Among the lines of the records below, copy those that hold the word "agent".

== RECORDED DATA ==

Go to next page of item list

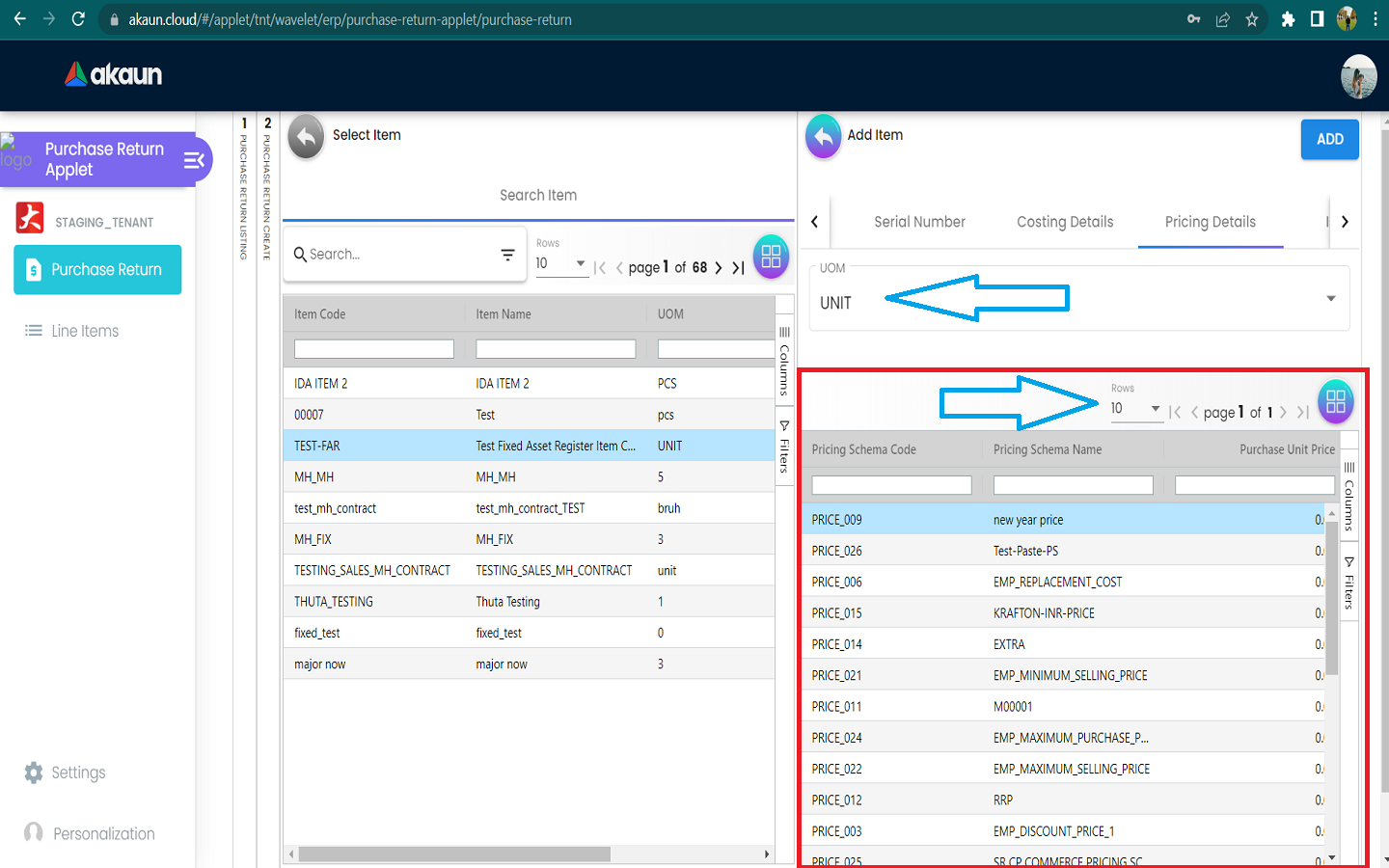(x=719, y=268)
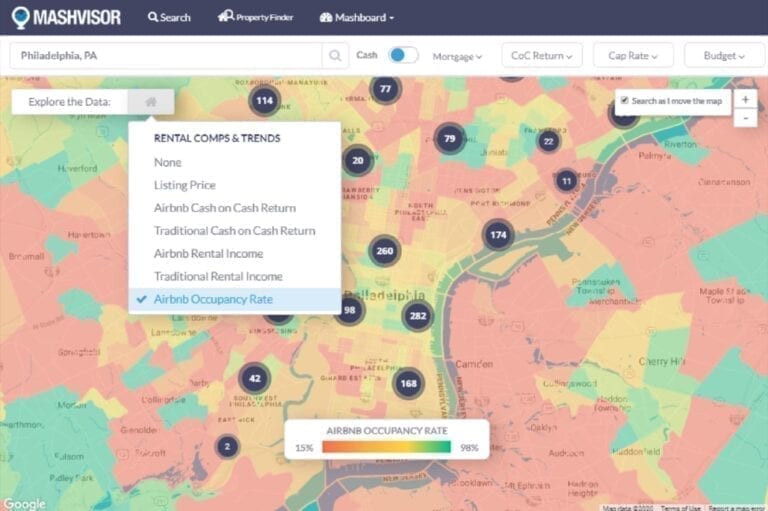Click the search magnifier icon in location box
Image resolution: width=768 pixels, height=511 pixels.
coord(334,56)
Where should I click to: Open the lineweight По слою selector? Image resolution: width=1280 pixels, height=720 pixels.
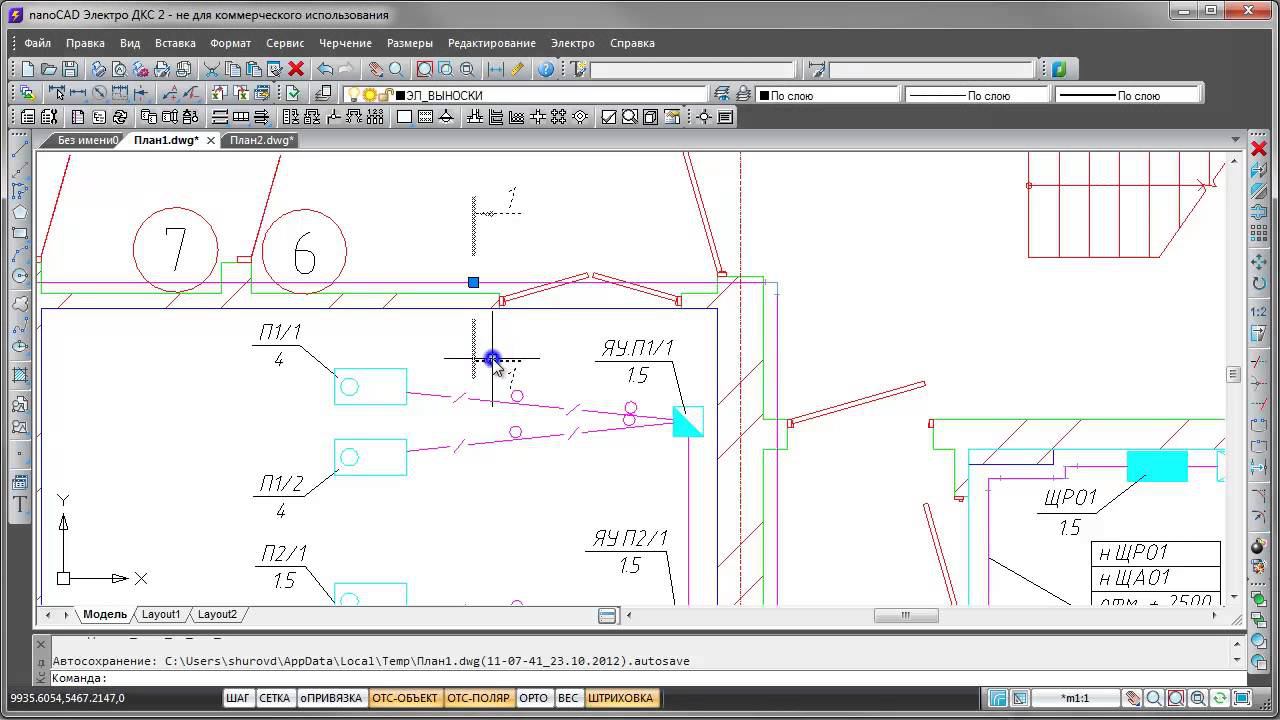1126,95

===
== RECORDED DATA ==

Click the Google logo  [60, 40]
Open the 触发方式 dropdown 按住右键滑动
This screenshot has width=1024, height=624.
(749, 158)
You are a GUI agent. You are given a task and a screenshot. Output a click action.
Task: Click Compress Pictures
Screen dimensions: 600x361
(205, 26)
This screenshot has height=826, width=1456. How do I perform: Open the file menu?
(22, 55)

===
== RECORDED DATA ==

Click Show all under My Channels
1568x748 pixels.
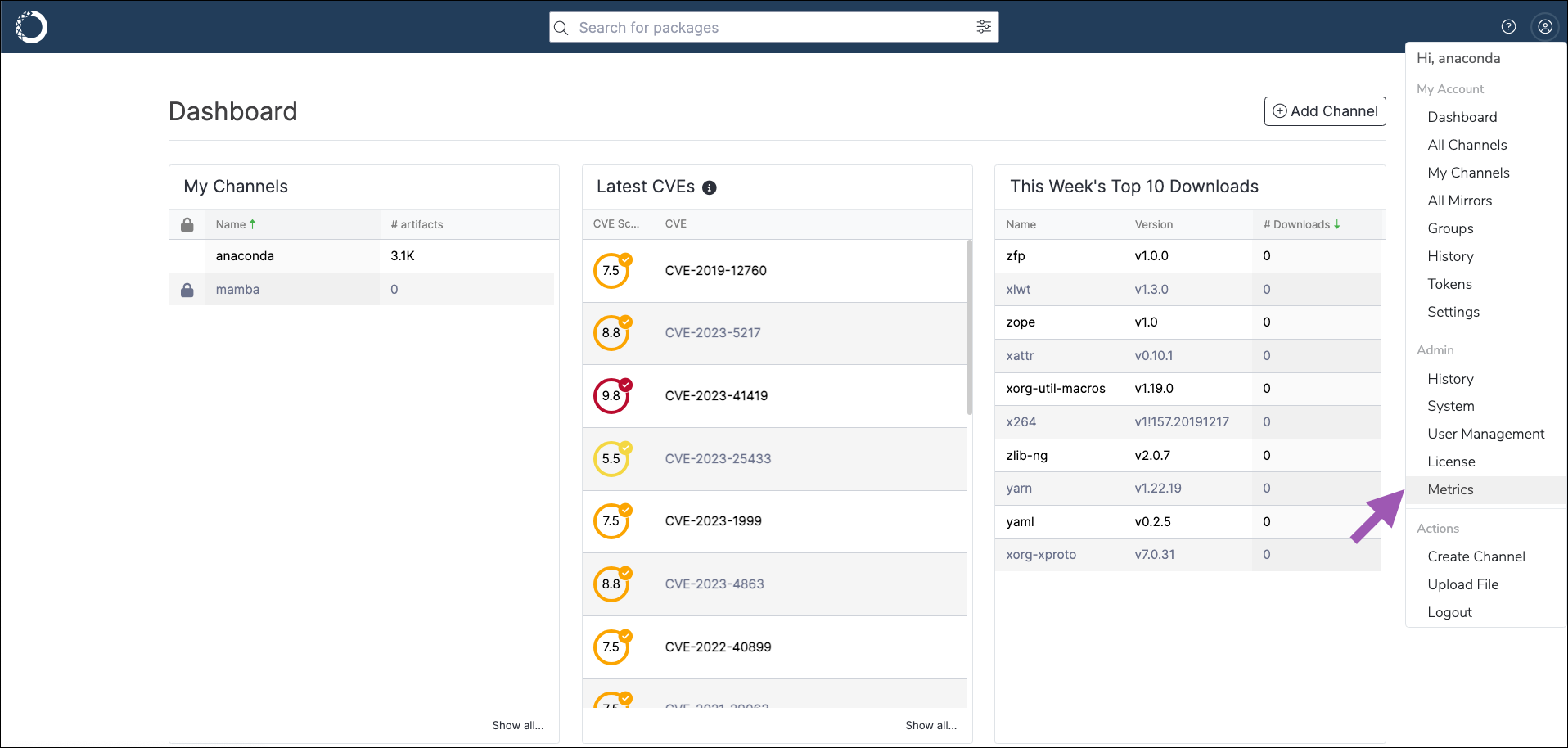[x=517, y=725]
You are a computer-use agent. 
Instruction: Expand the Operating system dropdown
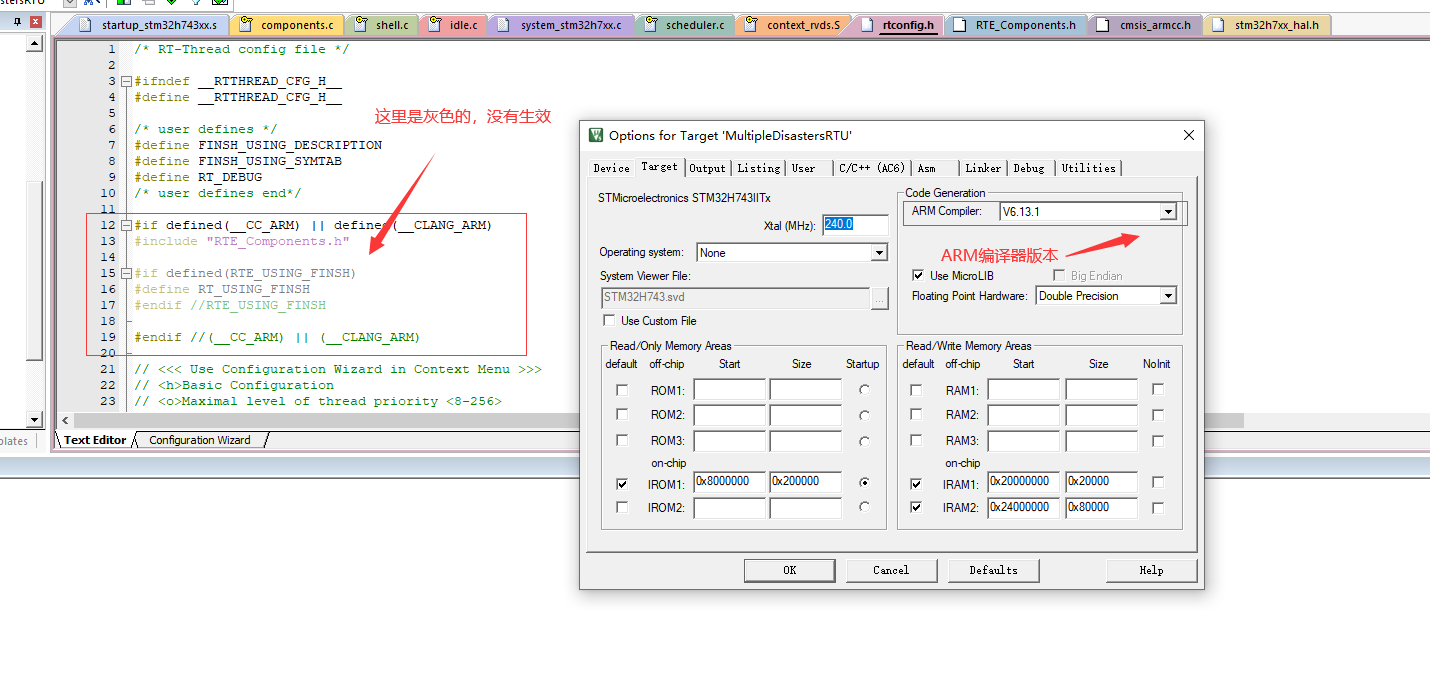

===

## WRITTEN SOLUTION
You are a GUI agent. You are given a task and a screenshot. Output a click action.
You are a computer-use agent. 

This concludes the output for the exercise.